In [1]:
import torch
import torch.nn as nn
import torch.optim as optim
from torch.nn import functional as F

In [None]:
tokens = ["The", " ", "cat", " ", "sat", " ", "on", " ", "the", " ", "mat", "."]
n_tokens = len(tokens)
d_k = 6

# randomly initialize Q, K, V with Standard Normal distribution (mean=0, std=1)
Q = torch.randn(n_tokens, d_k) # n_tokens x d_k
K = torch.randn(n_tokens, d_k)
V = torch.randn(n_tokens, d_k)

# (n_tokens x d_k) @ (d_k x n_tokens) = (n_tokens x n_tokens)
scores = Q @ K.T 

# Values can become large, so we scale them down by the square root of d_k
# to prevent softmax from saturating
# scaling keeps variance of the dot product more consistent
# (n_tokens x n_tokens) / sqrt(d_k) = (n_tokens x n_tokens)
scaled_score = scores / (d_k ** 0.5)

# softmax to get attention weights last dimension
# For each query, softamx is applied across all keys
# converts each row to probaility distribution
# the last diimension corresponds to the keys
attn_weights = F.softmax(scaled_score, dim=-1)
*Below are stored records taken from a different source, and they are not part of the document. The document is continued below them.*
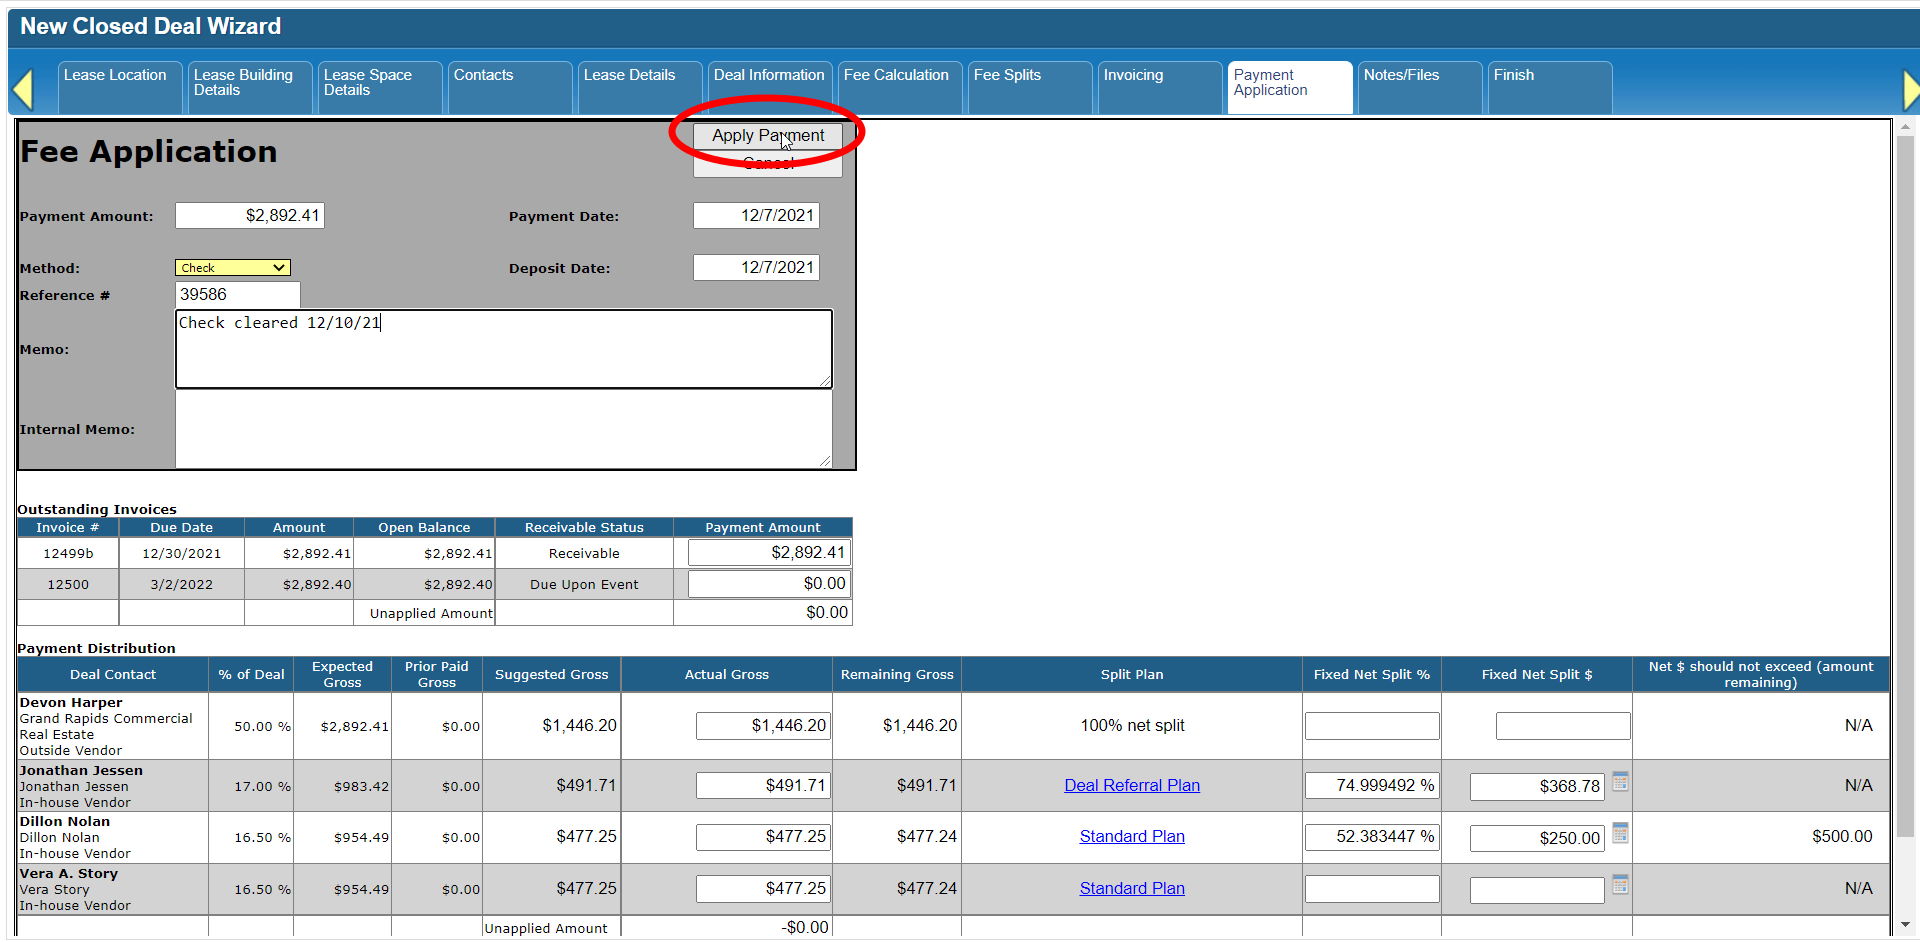This screenshot has height=942, width=1920.
Task: Switch to the Fee Calculation tab
Action: pyautogui.click(x=897, y=76)
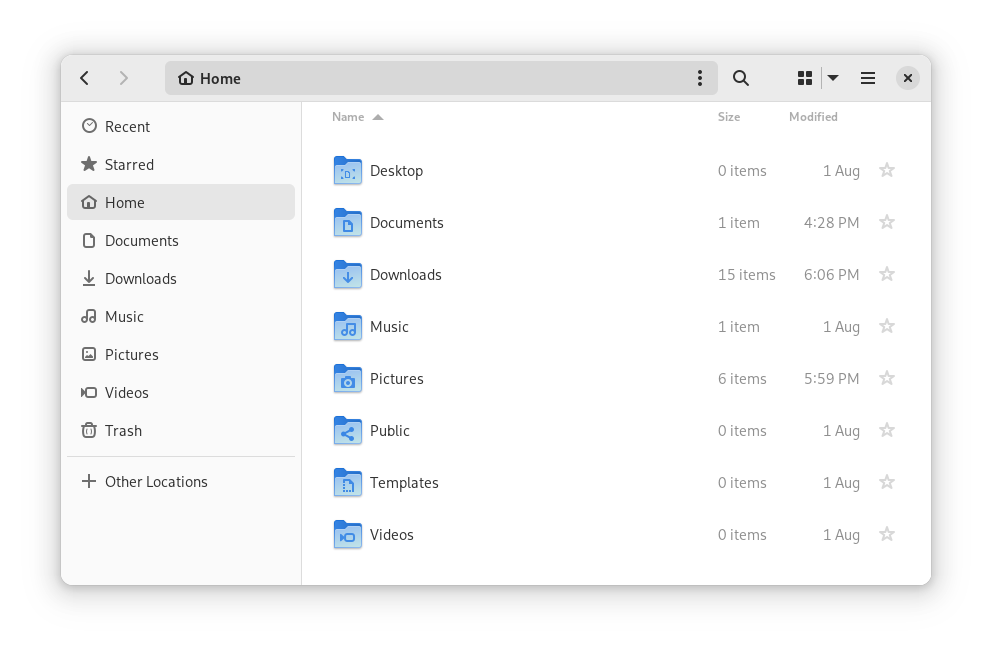Open Recent in the sidebar
Viewport: 992px width, 652px height.
coord(127,127)
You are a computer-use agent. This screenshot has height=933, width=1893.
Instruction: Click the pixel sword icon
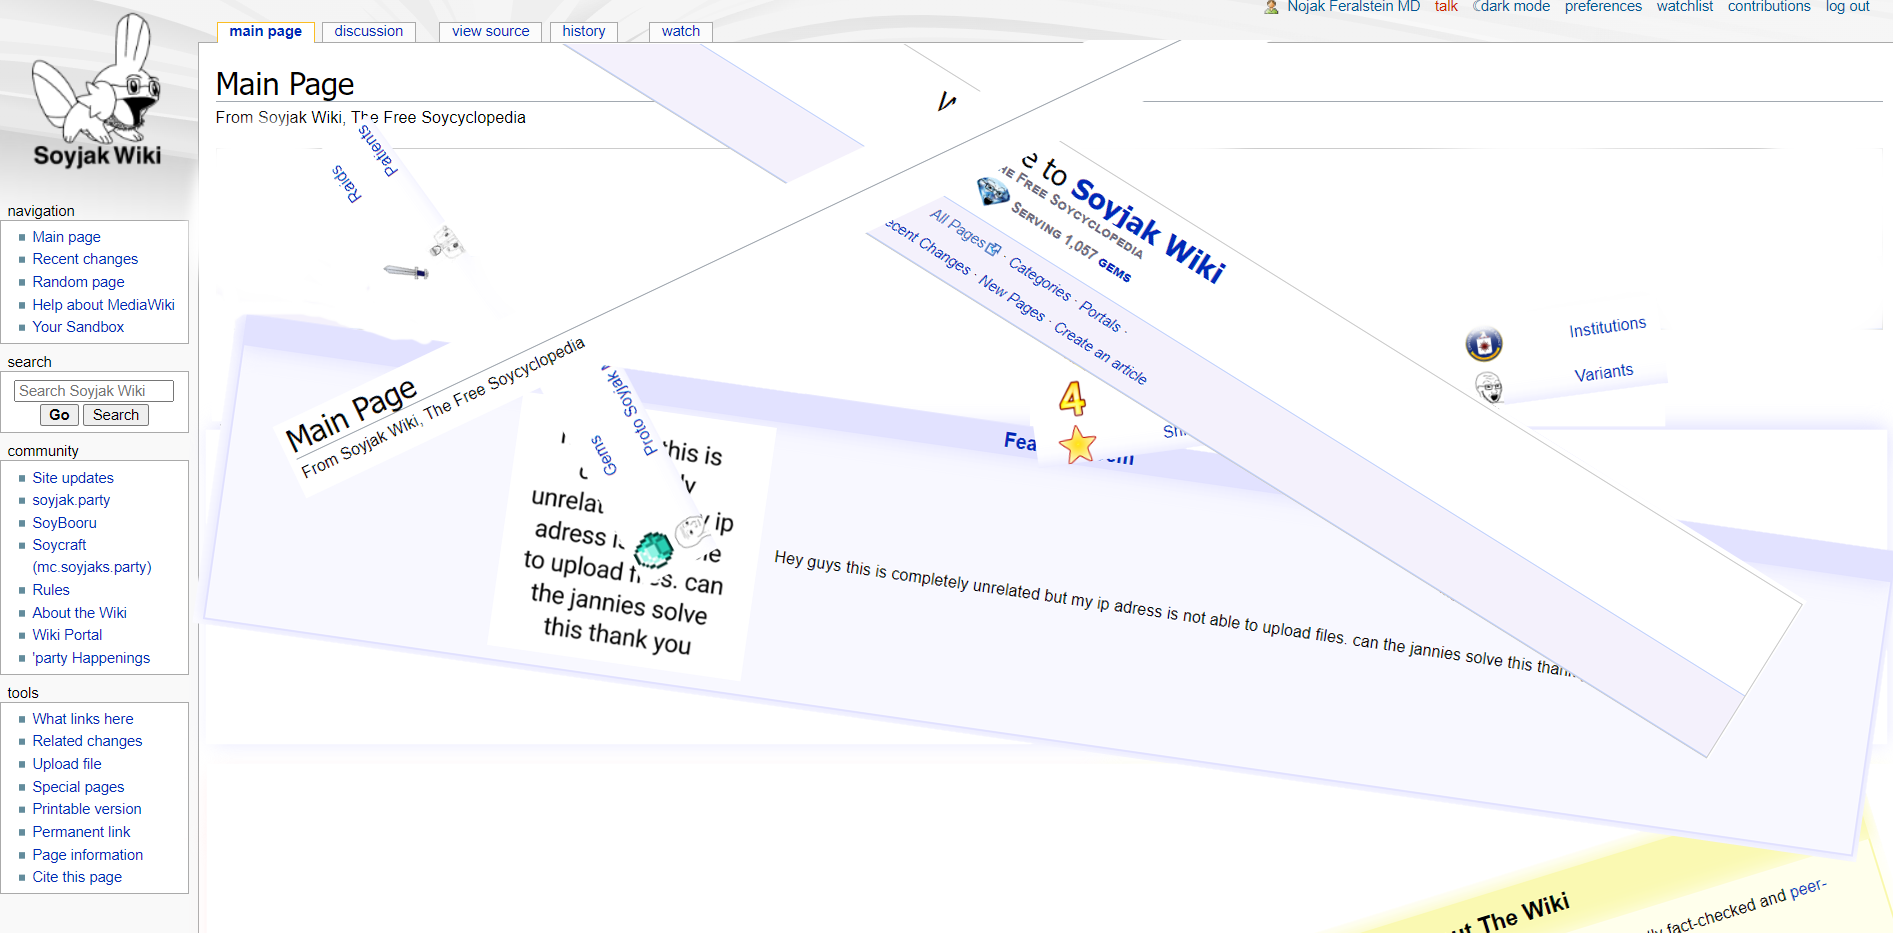pos(406,271)
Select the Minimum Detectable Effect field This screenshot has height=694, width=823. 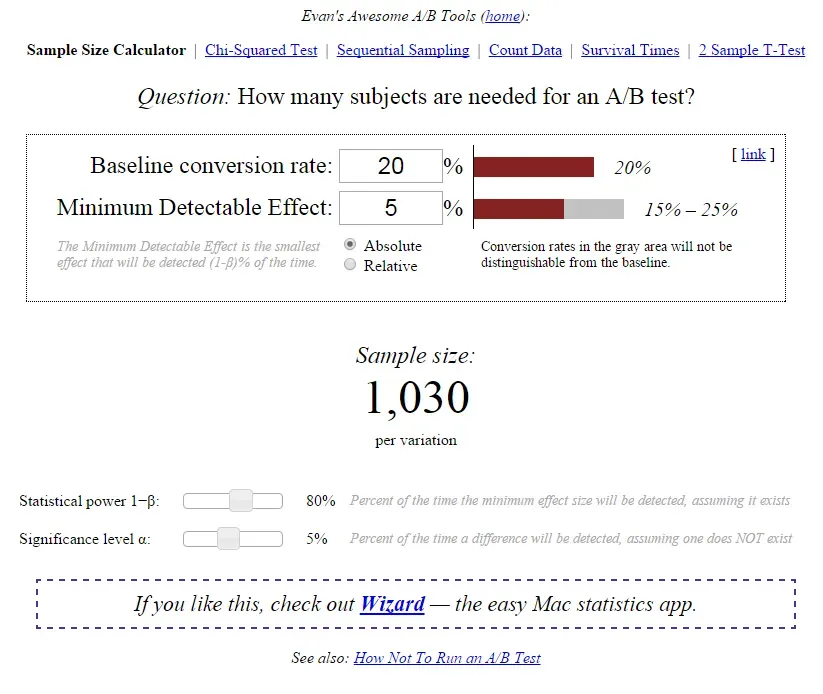click(389, 208)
# (n_tokens x n_tokens) @ (n_tokens x d_k) = (n_tokens x d_k)
# the attention weights are used to weight the values
# the result is a weighted sum of the values
output_original = attn_weights @ V

output_original

tensor([[-0.9442,  0.0367,  0.3134, -0.7202, -0.3174,  0.3125],
        [ 0.0459,  0.2607,  0.1560, -0.6120,  1.2428,  0.6578],
        [-0.8398, -0.1090,  0.1608, -0.4982, -0.4739,  0.0708],
        [-0.3803, -0.1351,  0.0249, -0.4601,  0.1185,  0.0723],
        [-0.4724,  0.0727,  0.0468, -0.5159,  0.2836,  0.1467],
        [-0.7485, -0.2667,  0.3595, -0.4836,  0.0442,  0.1493],
        [-0.3828, -0.1605,  0.1255, -0.2986,  0.1661,  0.0273],
        [-0.4709, -0.2345,  0.1679, -0.1312,  0.1520,  0.0548],
        [-0.5072, -0.2233,  0.1079, -0.4745,  0.1901, -0.1194],
        [-0.9217, -0.1705,  0.3464, -0.5381, -0.2762,  0.1383],
        [-1.0513, -0.1603,  0.4750, -0.6926, -0.2177,  0.2249],
        [-1.0403, -0.1923,  0.2474, -0.8217, -0.5872,  0.1576]])